EXERCISE BRIEF: Return an exact copy of the lines from the one holding "Click the shield icon beside change settings" to the end of the data, including both the starting and final lines. Leave the pictures out.

Screenshot grounding data:
━━━━━━━━━━
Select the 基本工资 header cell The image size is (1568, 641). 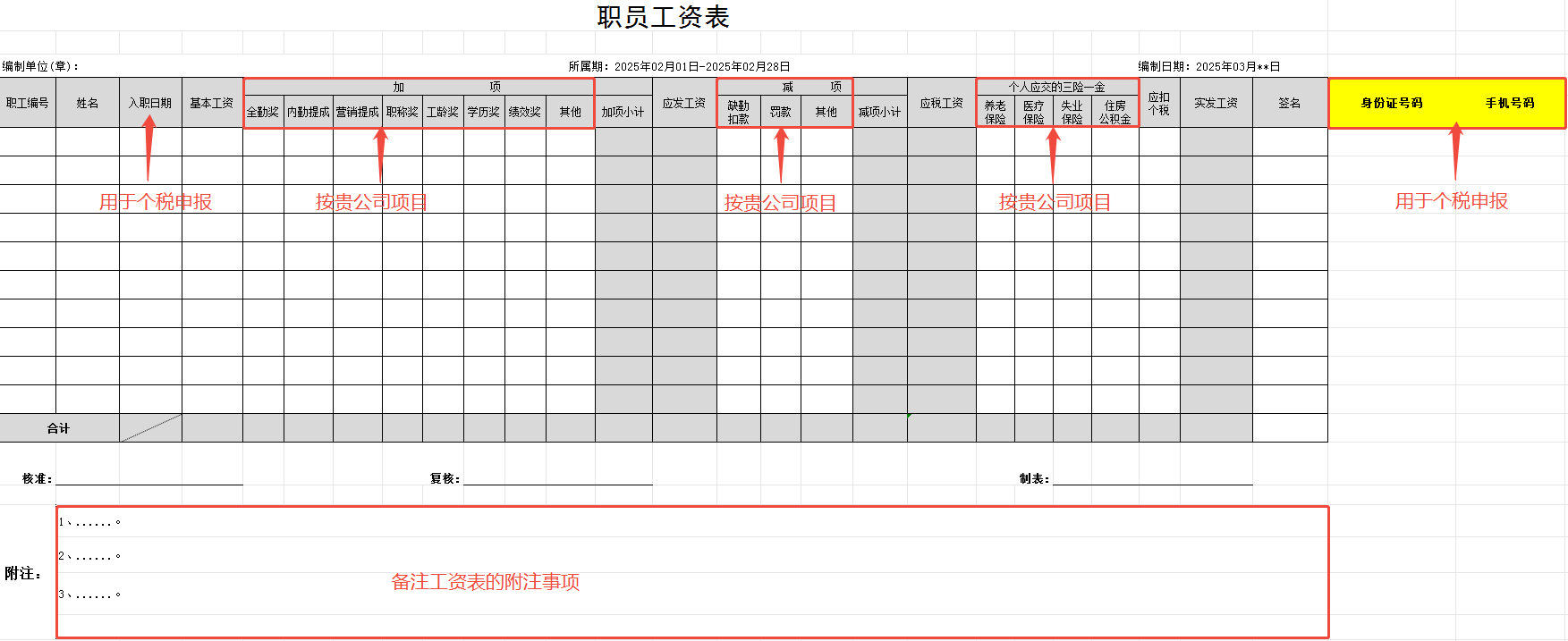212,103
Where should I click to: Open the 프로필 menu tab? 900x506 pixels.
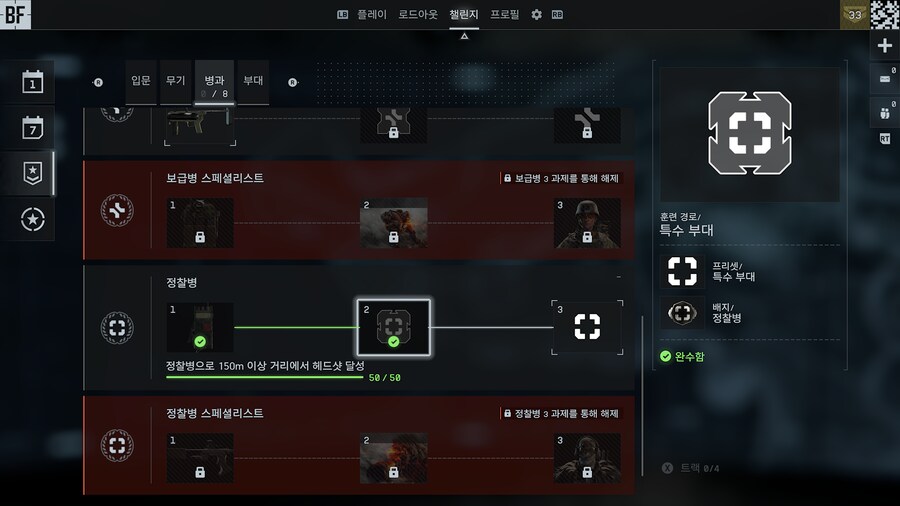pos(505,14)
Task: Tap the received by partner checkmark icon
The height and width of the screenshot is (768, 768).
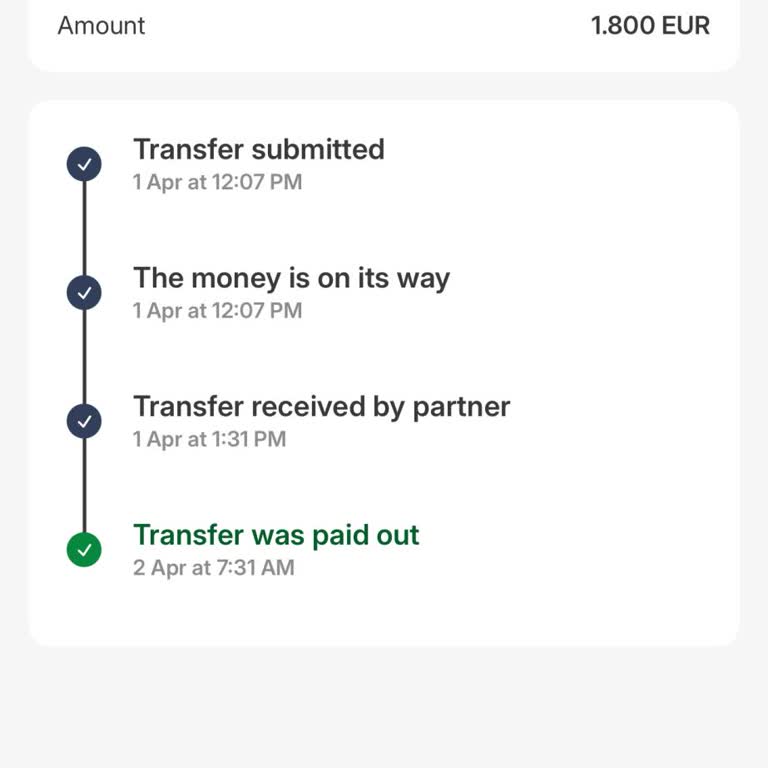Action: tap(84, 421)
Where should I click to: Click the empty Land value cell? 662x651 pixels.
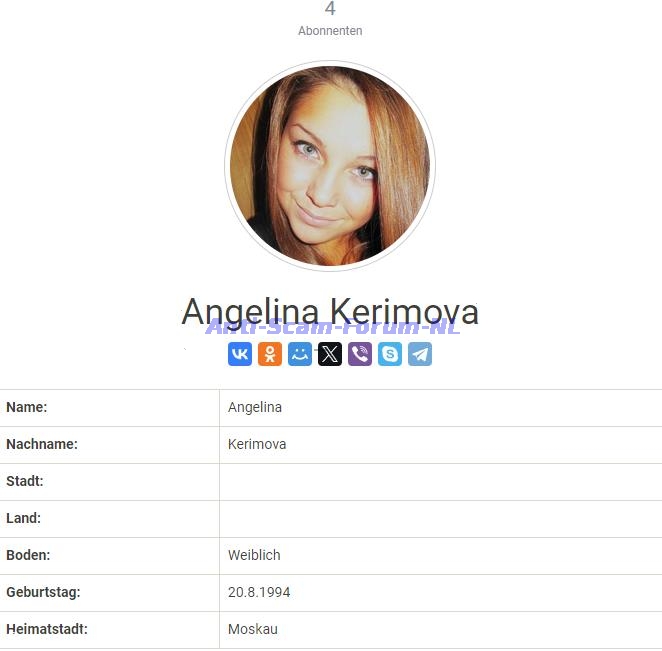[441, 519]
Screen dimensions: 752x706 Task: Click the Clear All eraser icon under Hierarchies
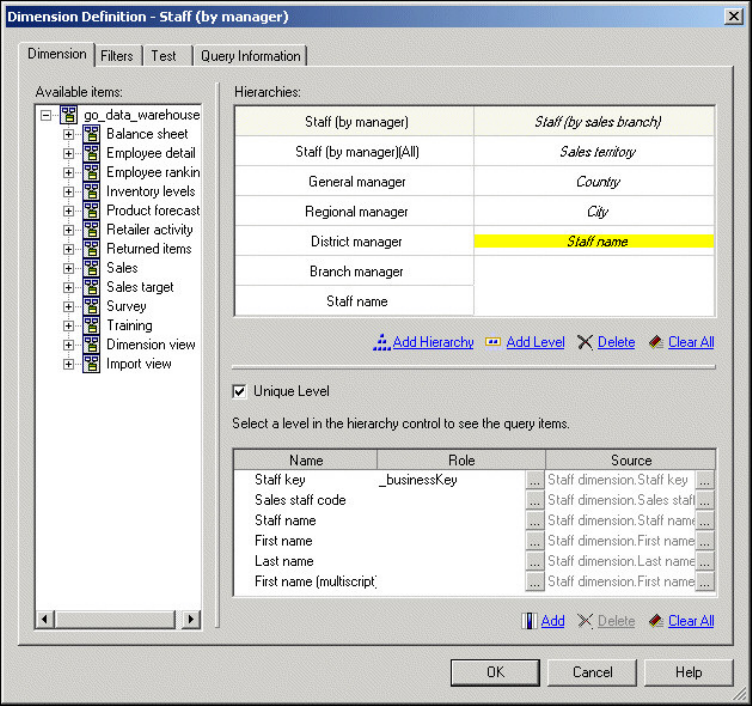(656, 342)
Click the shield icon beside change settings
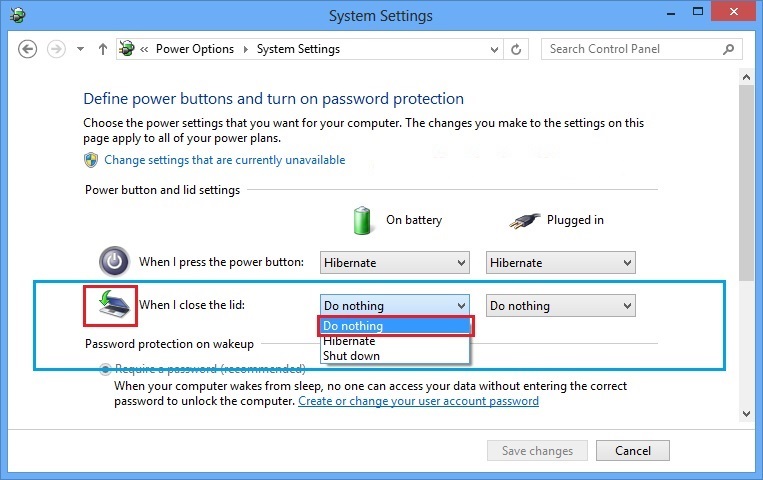Viewport: 763px width, 480px height. [92, 160]
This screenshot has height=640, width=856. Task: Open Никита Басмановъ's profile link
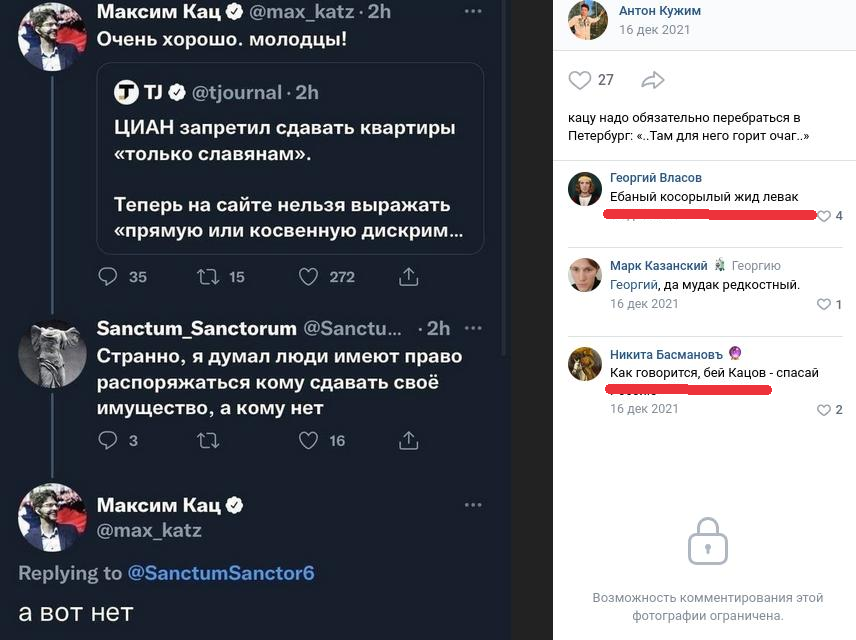(666, 354)
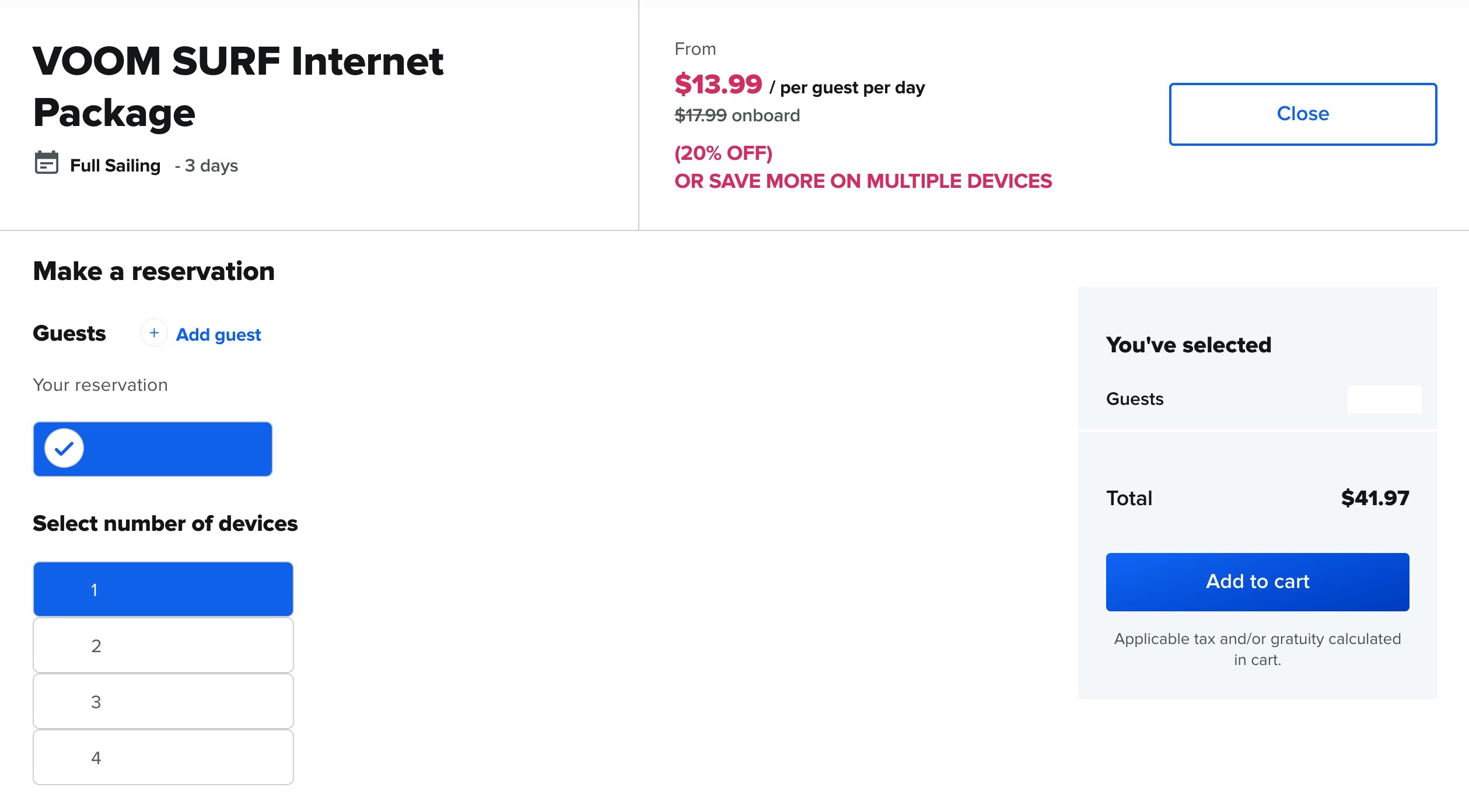1469x812 pixels.
Task: Toggle the selected guest reservation box
Action: [153, 449]
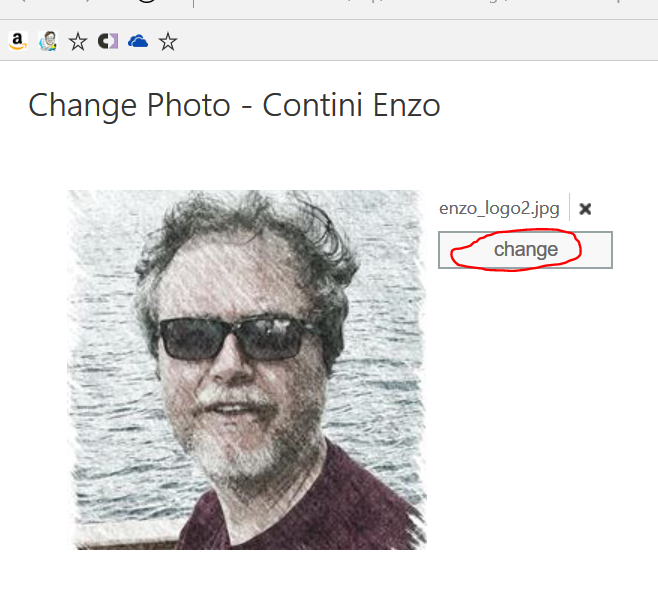The image size is (658, 610).
Task: Click the blank area right of the heading
Action: click(x=550, y=105)
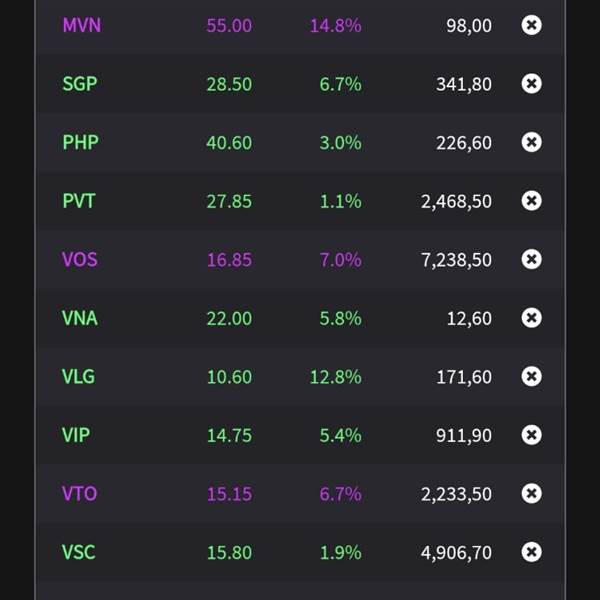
━━━━━━━━━━
SOLUTION FOR THIS TASK:
Click the shield icon beside change settings
Viewport: 763px width, 480px height. [92, 160]
This screenshot has height=640, width=856. Task: Open Никита Басмановъ's profile link
(666, 354)
1469x812 pixels.
Task: Toggle the selected guest reservation box
Action: [153, 449]
The image size is (658, 610).
Task: Click the blank area right of the heading
Action: click(x=550, y=105)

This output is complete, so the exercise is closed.